Austria is seeking something different to reopen its schools. After months of battling SARS-CoV-2, the government is asking students to test themselves twice a week before they can attend class. The country could become an example for the U.S., where many schools remain closed.

Last week, the U.S. Centers for Disease Control and Prevention encouraged elementary and secondary schools to reopen in the wake of a debate about how they could function amid the pandemic. School reopenings have also been prioritized by European governments, but the continent’s slow introduction of vaccines and the spread of highly infectious coronavirus variants mean that there are major risks.

Instructions on how to perform an antigen test.

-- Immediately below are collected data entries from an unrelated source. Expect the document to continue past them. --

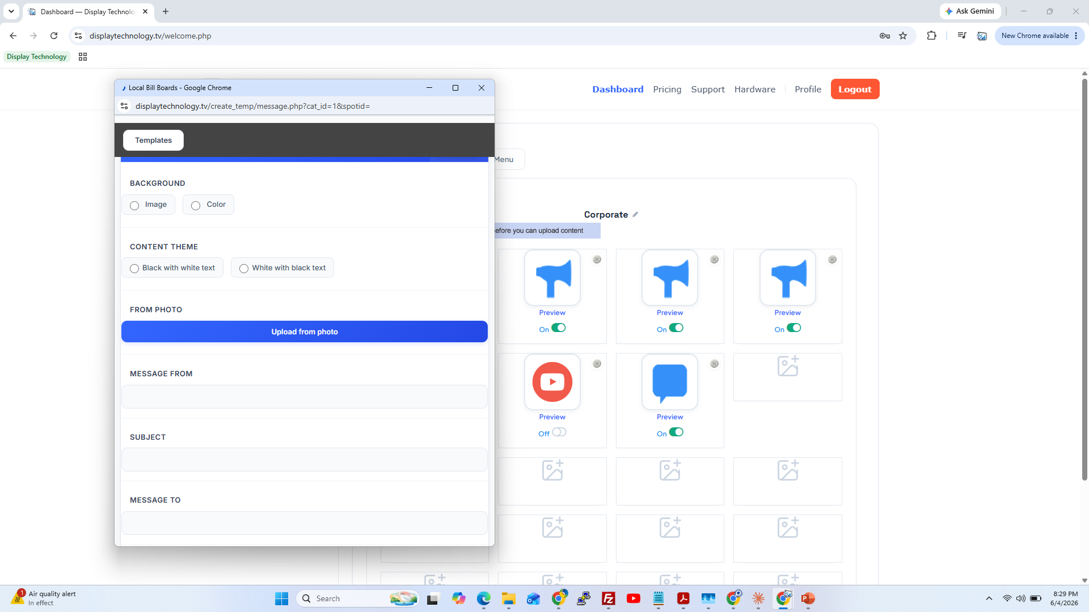Image resolution: width=1089 pixels, height=612 pixels.
Task: Reload the page with the refresh icon
Action: [53, 36]
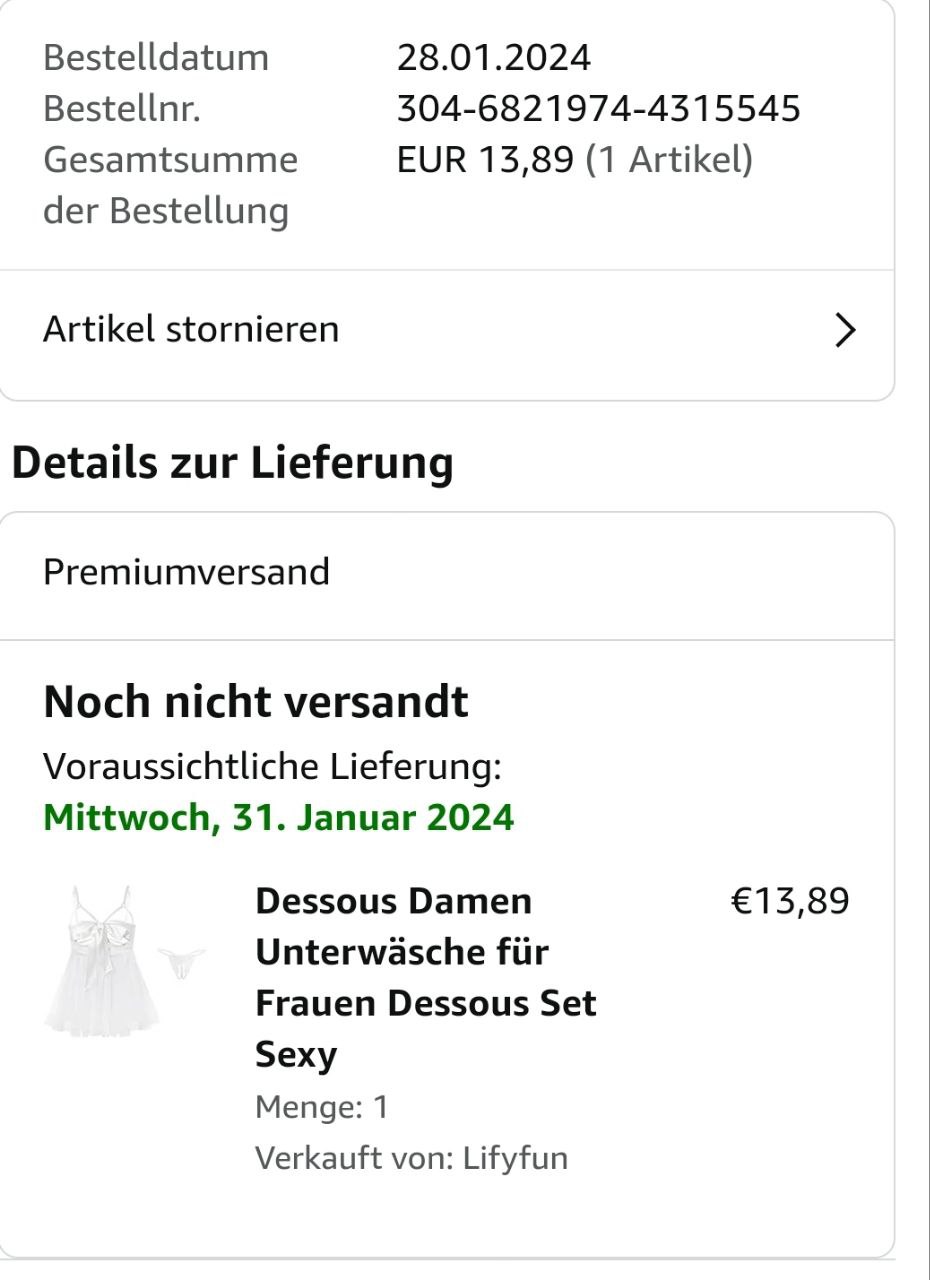Click the Premiumversand shipping row
930x1280 pixels.
[186, 572]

Austria is taking this a step further, where testing numbers have been reaching an all-time high after recent PCR and antigen tests were expected to book a hair appointment. According to Die Presse, 1,522,739 antigen and PCR tests were carried out last Sunday. To allow people to access services, the government aims to meet a goal of up to 3.5 million tests per week with a combination of PCR and antigen tests. From March 1, up to five “living-room” antigen tests will be assigned to each person, which only require a shallow swab of the nasal cavity and can be performed at home. There will also be increased testing at schools and businesses. So far, 787 pharmacies and 730 companies are taking part in the free test campaign.

Schools have reopened this month after almost three months of distance learning. Initially, the reopening schedule will require all students to test once a week on Monday. This will later be raised to twice a week. Children will be able to collect their sample by turning a swab in their noses before inserting it into a cartridge, dropping a few drops of liquid on it and waiting for the result for 15 minutes. It is supposed to be “as easy as picking your nose”. To date, the Austrian government has ordered 24 million tests of this type from a Chinese manufacturer for what is equivalent to $2.90 each. Children in primary schools will be able to take the test home so that a parent can administer it. Older students will perform the test at school. Children with parents who refuse to participate in the mass-testing will have to continue remote learning. It is projected that a record of about 2.2 million tests will be administered in schools every week.

In European schools, safety initiatives have varied widely, similar to the U.S., including increased hand-washing, staggered arrival and recess times, separate classes and compulsory mask-wearing, often only in hallways, sometimes everywhere. Austria has implemented a ‘triple safety net’ composed of three steps to cut infection risks in order to mitigate infections. This entails wearing N95 masks for children from the age of 14, performing routine testing and organizing classes and lessons in two shifts, where half of the students going to school on Monday and half of the students coming to school on Tuesday.

Compared to laboratory PCR tests, which are highly accurate but require more time to generate a result, antigen tests have often been criticized for their lower sensitivity. Yet, researchers say there is increasing evidence that repeated antigen testing can help distinguish the most contagious cases within large groups and help contain contamination.

Last week, 364 children and 172 teachers were positive out of 1.3 million tests across Austria. The low rate may be because the children were coming out of a months-long lockdown, but some scientists suggested the possibility that children were not correctly collecting samples.

Nonetheless, parents and students should not be fooled into a false sense of safety by negative tests. they only offer a snapshot of the infectiousness of a person on a given day. Other safety measures, such as mask-wearing and self-distancing, should continue to be mandatory.